A subcommittee of the Texas Pension Review Board (PRB) has been working over the last several months on a set of non-binding guidelines meant to impart what the board feels are best practices with respect to retirement plan design for use by the retirement plans that are required to report to the board.
Despite some concern expressed by smaller funds over how the board’s non-mandatory recommendation on vesting periods might be made into a legal mandate by the Texas Legislature, the full PRB unanimously adopted the proposed principles, which can be found here, at its most recent meeting.

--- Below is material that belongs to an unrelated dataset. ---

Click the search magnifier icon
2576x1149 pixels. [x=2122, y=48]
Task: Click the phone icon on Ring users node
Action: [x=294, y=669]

The Texas Teachers Retirement System (TRS) pension fund is one of the many funds, and certainly the largest fund, required to report to the PRB. While the design of the TRS pension fund by and large already meets the voluntary standards enumerated in the PRB’s principles document, the two areas where it does not are notable. First, the principles document calls for “contributions to retirement plans [to] be consistent with the PRB Pension Funding Guidelines.” Those guidelines call for plans to be funded at a level that would allow the plans’ unfunded liability to be amortized over less than 30 years. Second, the PRB principles say that a plan’s “retirement benefits should be protected against the erosion of the benefit’s value due to inflation.” Essentially that means plans should include built in COLAs (Cost of Living Adjustments). In both instances, that the TRS pension plan does not comply with these best practices is a function of the Legislature choosing not to fund the plan adequately.
Perhaps the Legislature and the Governor should take a note from the PRB, a body the legislature created whose chairman the Governor appoints, and fund TRS adequately to comply with the PRB’s newly adopted principles.